Thanks for the glorious uncertainties

Ever since David slew Goliath we have been cheering for the underdog. Long may it continue, even if we are now increasingly suspicious that the latest glorious uncertainty was scripted the night before

Fazeer Mohammed
12-Feb-2007


A shock win against Australia in the finals of the CB Series ensured that Andrew Flintoff didn't return to England empty-handed © Getty Images
This is why so many people around the world are so passionate about sport, for there really is no such thing as a sure, sure thing in any truly competitive arena.
England's clean sweep of the CB series finals against hosts and world champions Australia, India's stumble in pursuit of a relatively modest total against Sri Lanka, the see-saw series between South Africa and Pakistan, and Trinidad and Tobago's ability to almost snatch defeat from the jaws of victory in Jamaica all served as ample confirmation on the cricketing front this weekend - if any was needed - that nothing can be taken for granted on the field of play.
The cynical and suspicious will be concocting all sorts of conspiracy theories to explain reversals of the formbook, but if we go that way every time there is an upset result, then we might as well pack up and go home and be satisfied with getting our thrills from completely predictable pastimes, like sunrises, sunsets and road-paving works just before elections.

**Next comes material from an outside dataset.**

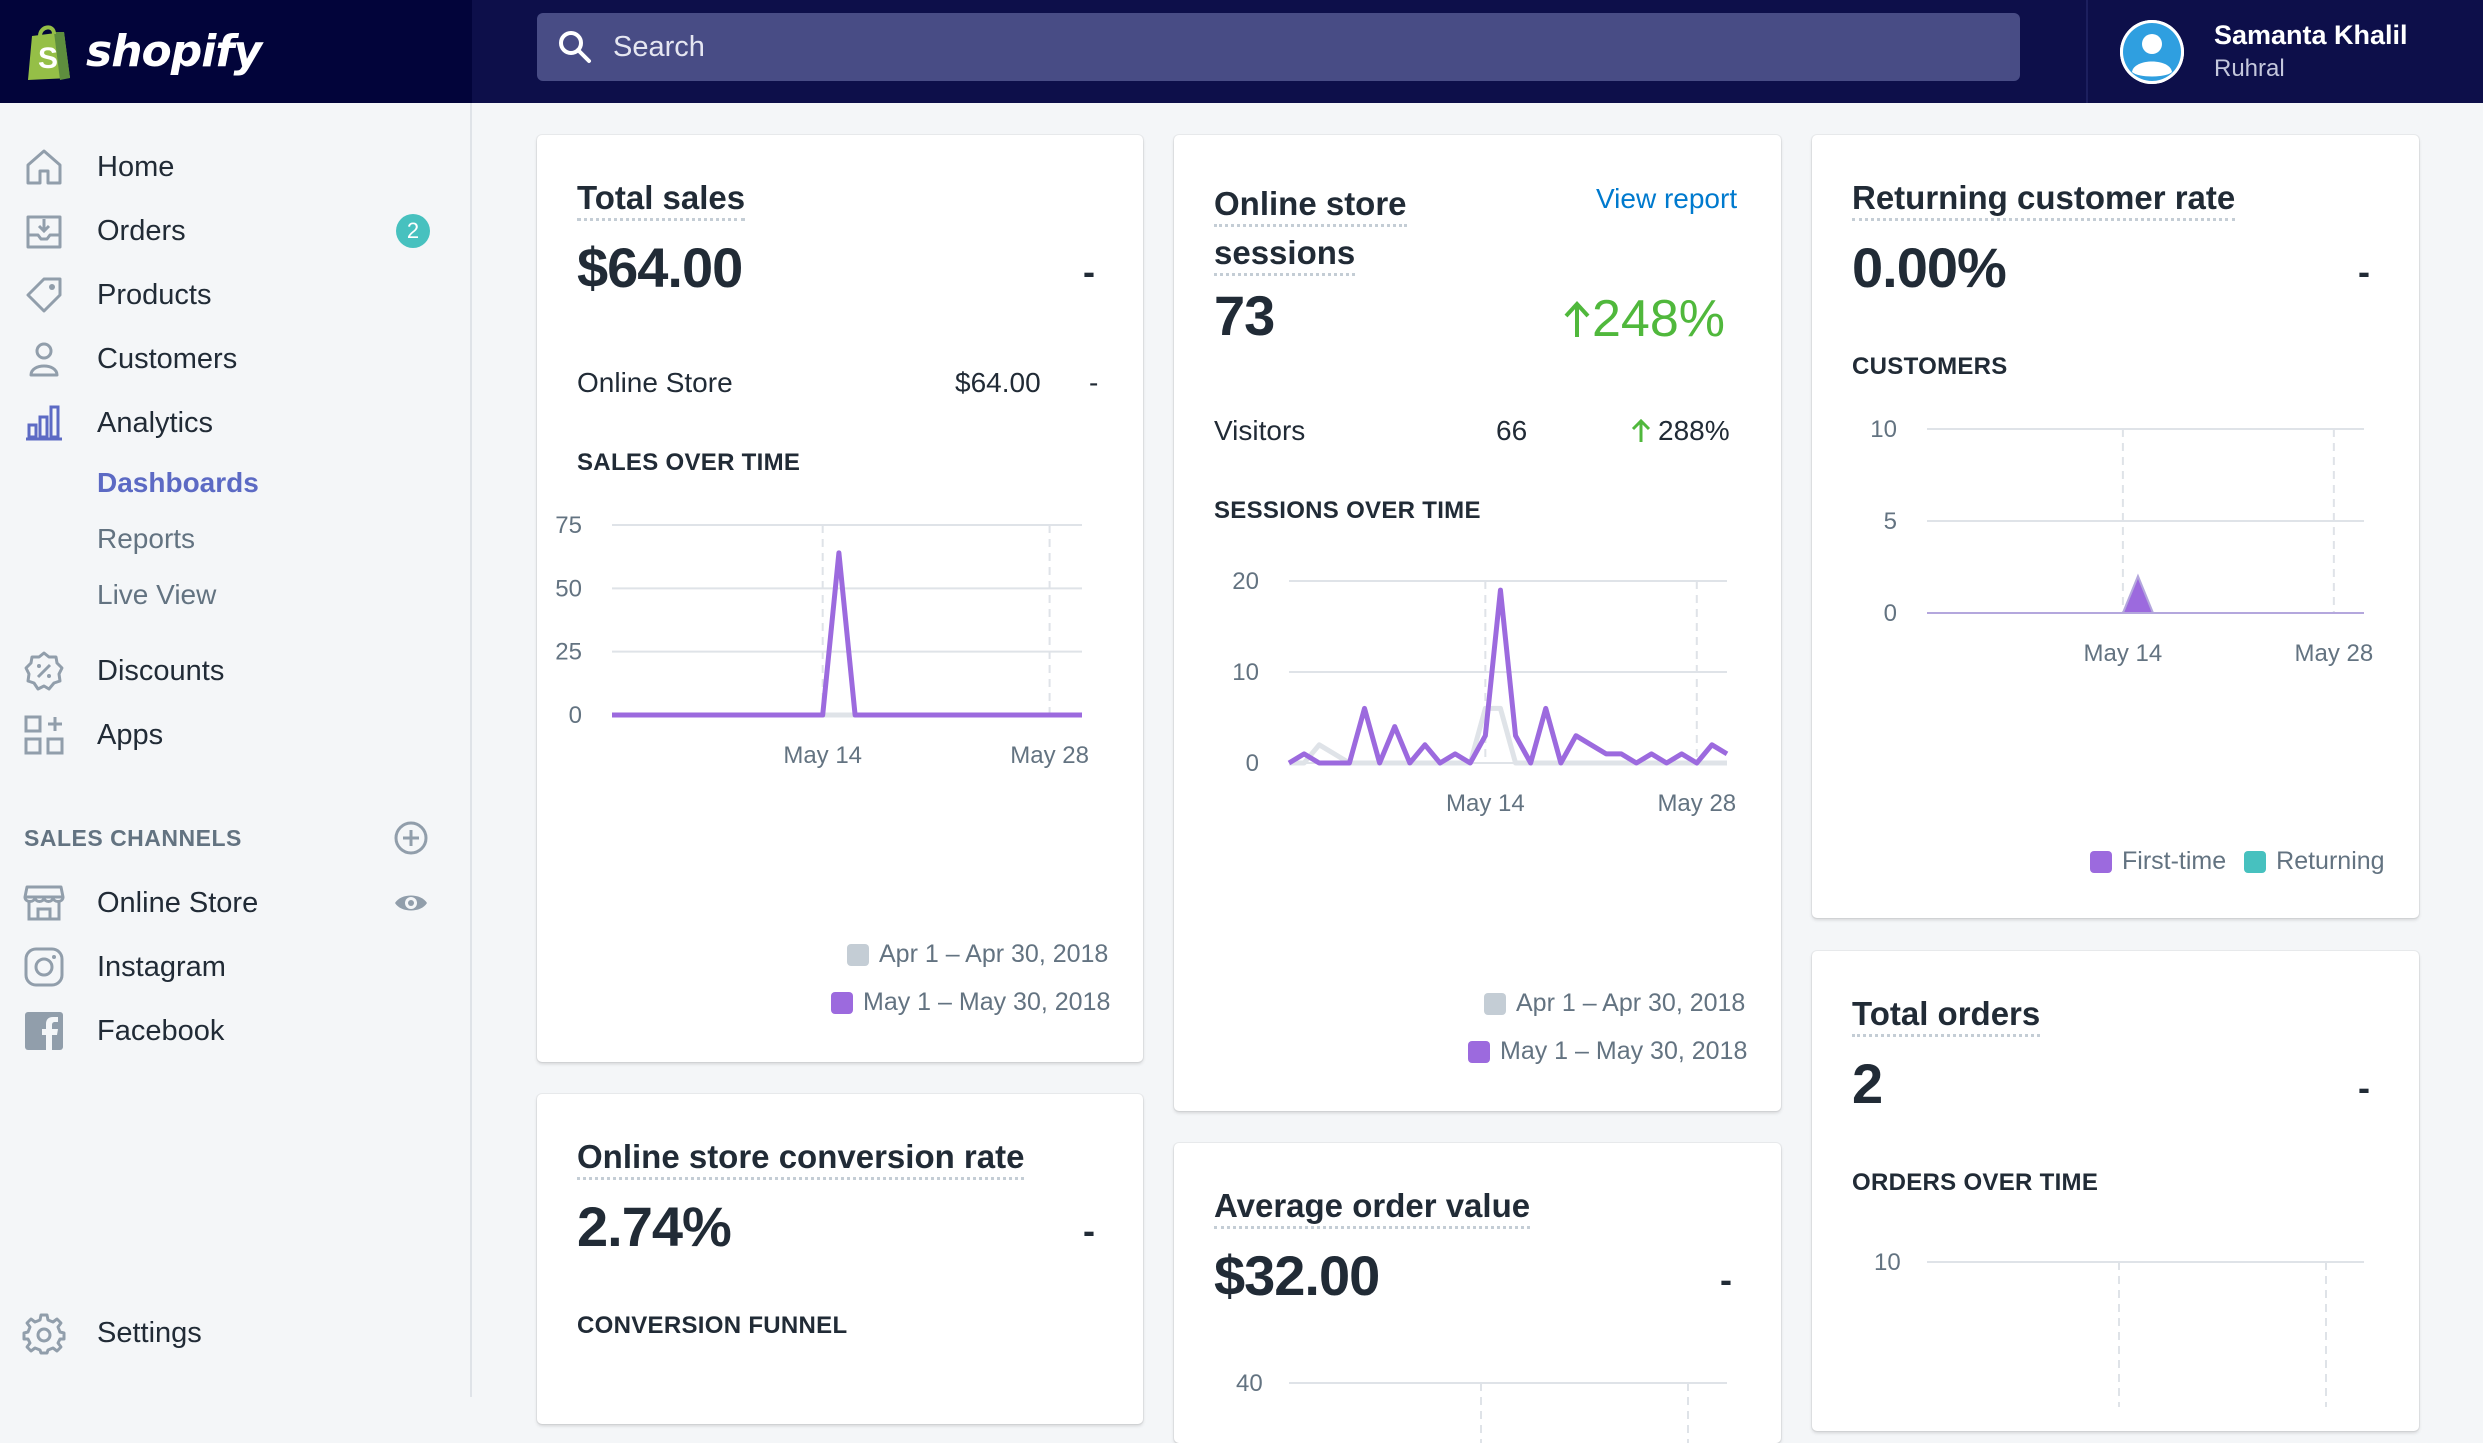  I want to click on customer-icon, so click(44, 360).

That passion for sport inevitably sparks overreactions in both directions. So just two weeks after they were the butt of widespread condemnation, England are now touted as a genuine chance to challenge Australia's hold on the World Cup on the basis of three consecutive wins over Ricky Ponting's side in what is being hailed as a remarkable turnaround by Andrew Flintoff's beleaguered troops.

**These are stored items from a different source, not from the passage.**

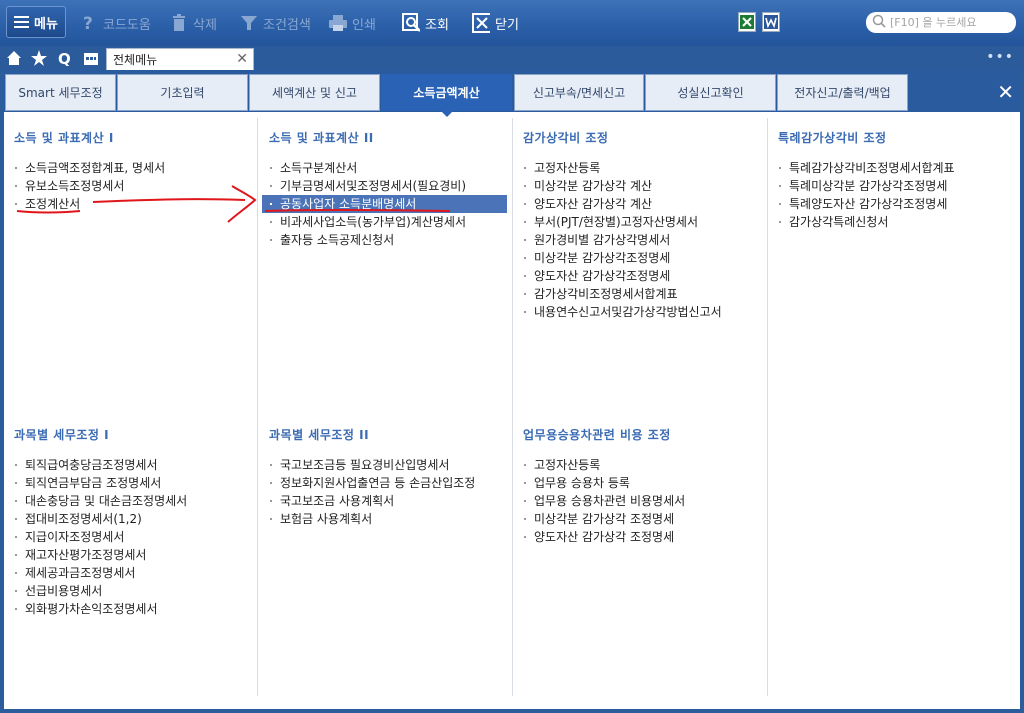  Describe the element at coordinates (643, 519) in the screenshot. I see `menu-item: 미상각분 감가상각 조정명세` at that location.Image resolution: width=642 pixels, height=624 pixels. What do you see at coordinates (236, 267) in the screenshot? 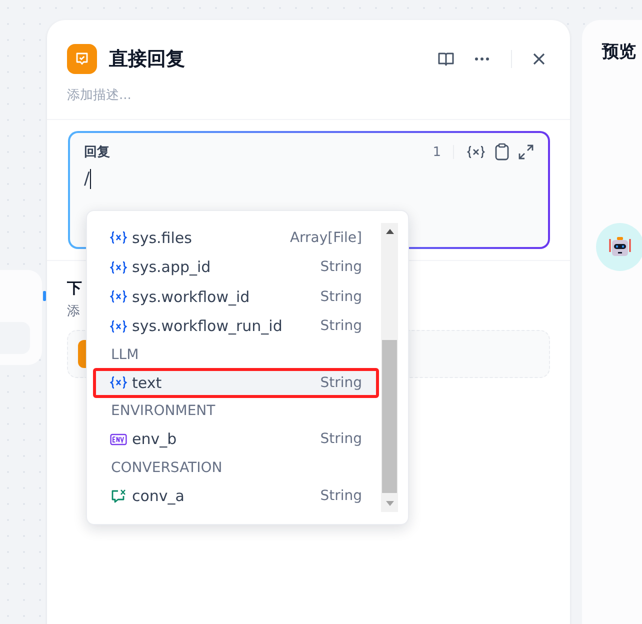
I see `variable-item: sys.app_id String` at bounding box center [236, 267].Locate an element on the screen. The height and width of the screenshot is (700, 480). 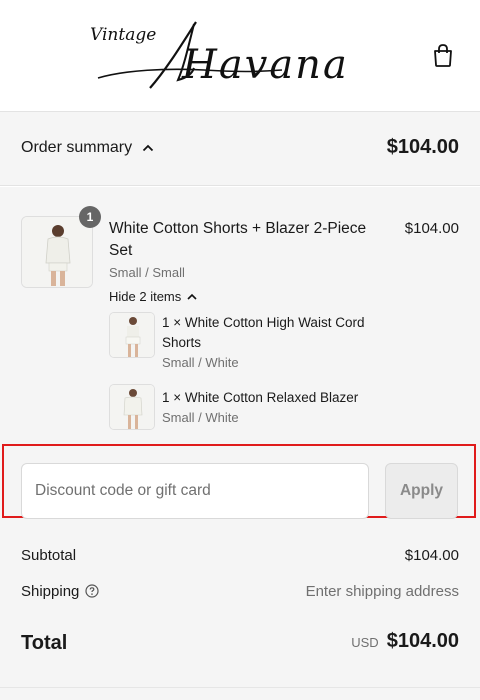
logo-small-text: Vintage is located at coordinates (123, 35).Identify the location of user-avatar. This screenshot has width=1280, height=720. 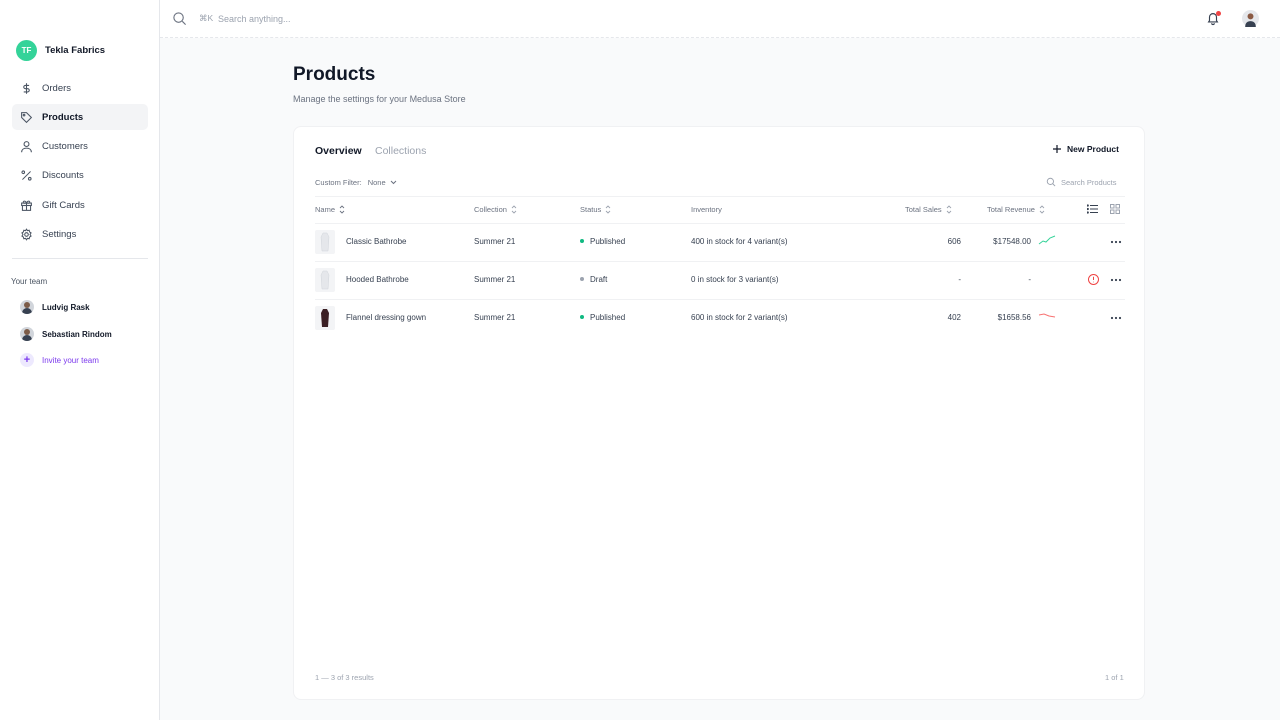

Of course, we in the West Indies know all about prematurely heralding the arrival of a turnaround. We've been doing it for the last 12 years, and still haven't learnt how to recognise a false dawn from the real thing.
Steamrolled 5-0 in an inept defence of the Ashes, there was always the chance that the English, as with any other team, would be more competitive in the shorter form of the game once they overcame the mental obstacles of being so humiliated a mere 18 months after they were feted through the streets of central London in the manner of gallant soldiers returning home from a successful battle.

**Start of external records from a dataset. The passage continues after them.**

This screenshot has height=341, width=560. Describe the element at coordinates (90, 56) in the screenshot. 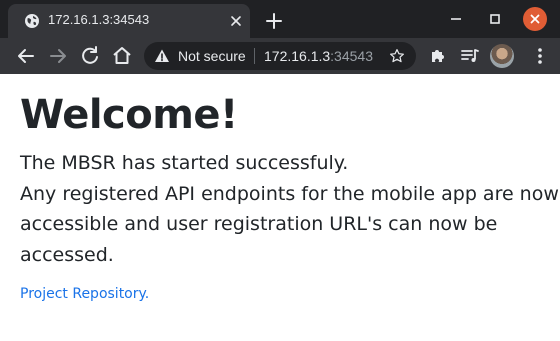

I see `reload-icon` at that location.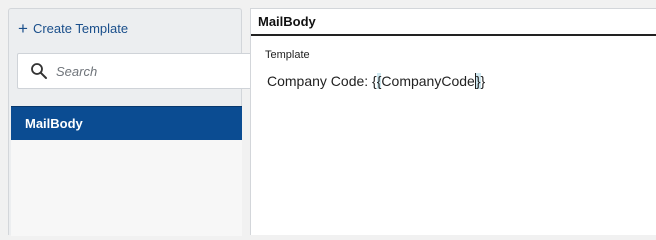 The image size is (656, 240). I want to click on plus-icon: +, so click(23, 28).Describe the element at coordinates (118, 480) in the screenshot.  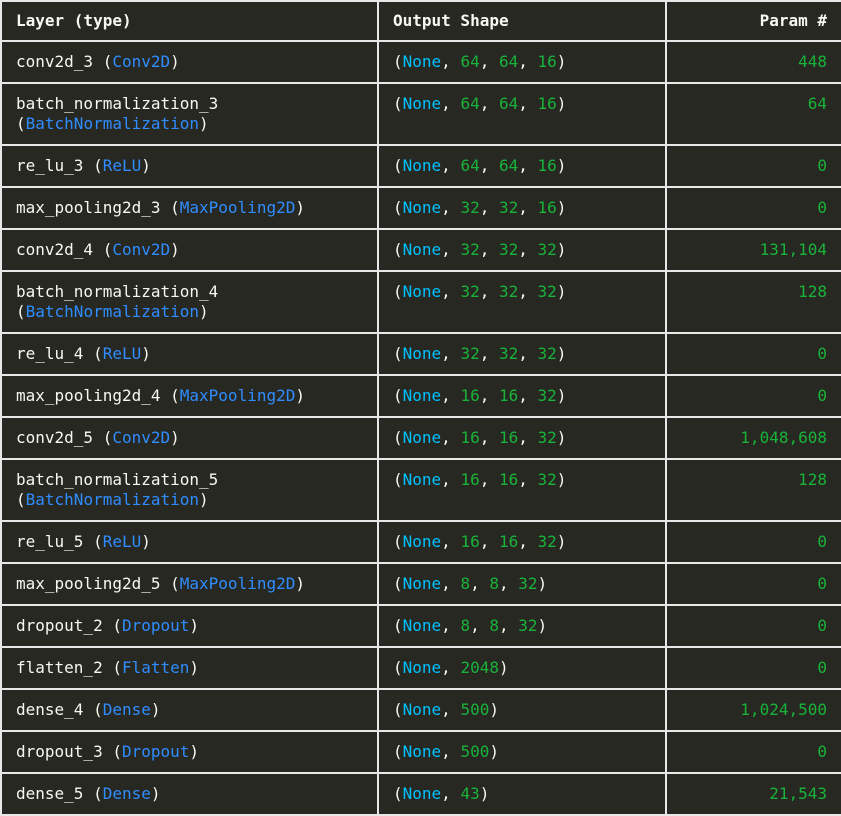
I see `layer-name: batch_normalization_5` at that location.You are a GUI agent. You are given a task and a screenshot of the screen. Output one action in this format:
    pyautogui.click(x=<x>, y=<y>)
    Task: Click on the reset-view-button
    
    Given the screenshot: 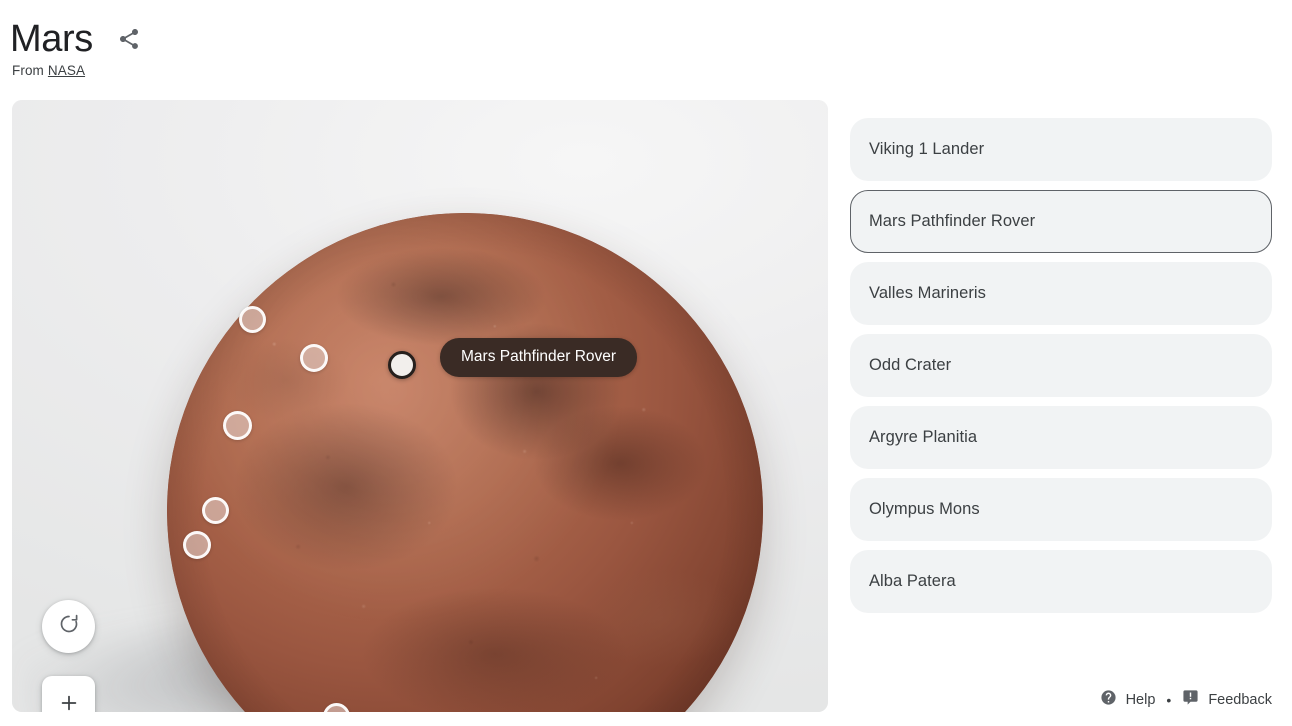 What is the action you would take?
    pyautogui.click(x=68, y=626)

That they lifted their game when it really mattered in the CB series confirms that there is both talent and character in the squad. It may not be enough to lift the World Cup for the first time, but neither had English cricket suddenly plummeted into the very deepest pit of doom and gloom in the wake of the Test series, as many seemed all too keen to suggest.
As on the 2005 tour of England, Australia's cricketers will now find themselves accused of carelessness and complacency in the latter stages of the home campaign, while the upcoming three-match series in New Zealand will be another challenge to outgoing coach John Buchanan's efforts to restructure the team in the continued absence through injury of invaluable allrounder Andrew Symonds.
If an arrogant smugness was beginning to take root in the Australian camp, that has now been replaced by a desire to show that the setback against the old enemy was just an aberration. I expect that their World Cup group matches against Scotland and the Netherlands in St Kitts next month will almost be too brutally one-sided to watch, so ruthless will they be in seeking to extinguish any doubt over their status as world champions and tournament favourites.


'In the West Indies we know all about prematurely heralding the arrival of a turnaround. We've been doing it for the last 12 years' © AFP
Marlon Samuels must be the happiest of all that India are back at it on the field, so that the media there can get off his case, at least for a while, and return to the regular business of living and dying as the national team goes. The most inconsequential detail in yesterday's five-run loss to the Sri Lankans in Rajkot would have been microscopically analysed by an assortment of experts and Bollywood aspirants, so setting the stage and building the pressure for the next match on Wednesday and the World Cup hasn't even started.
What do you make of the series in South Africa? The hosts romp to victory by more than a hundred runs, Pakistan then return the favour, before crashing to a ten-wicket defeat yesterday. Just to add spice to a series where there is obviously little love lost between the sides, Herschelle Gibbs was slapped with a ban following an allegedly racist outburst during the Tests, while the mercurial Shahid Afridi will miss the first two matches of the World Cup after pointing his bat threateningly at an allegedly abusive spectator in the opening one-day international.
Not even the creative match-fixers can come up with stuff like that. Maybe some of them have already come over to the Caribbean to lay the (under)groundwork for the World Cup. That may explain Trinidad and Tobago's effort to try to lose Saturday's final round-robin one-dayer at Sabina Park after openers Lendl Simmons and Denesh Ramdin had knocked off more than half of the required target inside the first 20 overs.
Amid all of the suspicions, though, the comforting thing is that, long before English county captains were contriving to bring boring first-class matches to life on the last day, long before the likes of MK Gupta, John and Mukesh Kochar were allegedly lurking in the shadowy corners of pavilions and team hotels, supposedly invincible teams were getting their tails well and truly cut by the unlikeliest of opponents.
Ever since David slew Goliath we have been cheering for the underdog. Long may it continue, even if we are now increasingly suspicious that the latest glorious uncertainty was scripted the night before.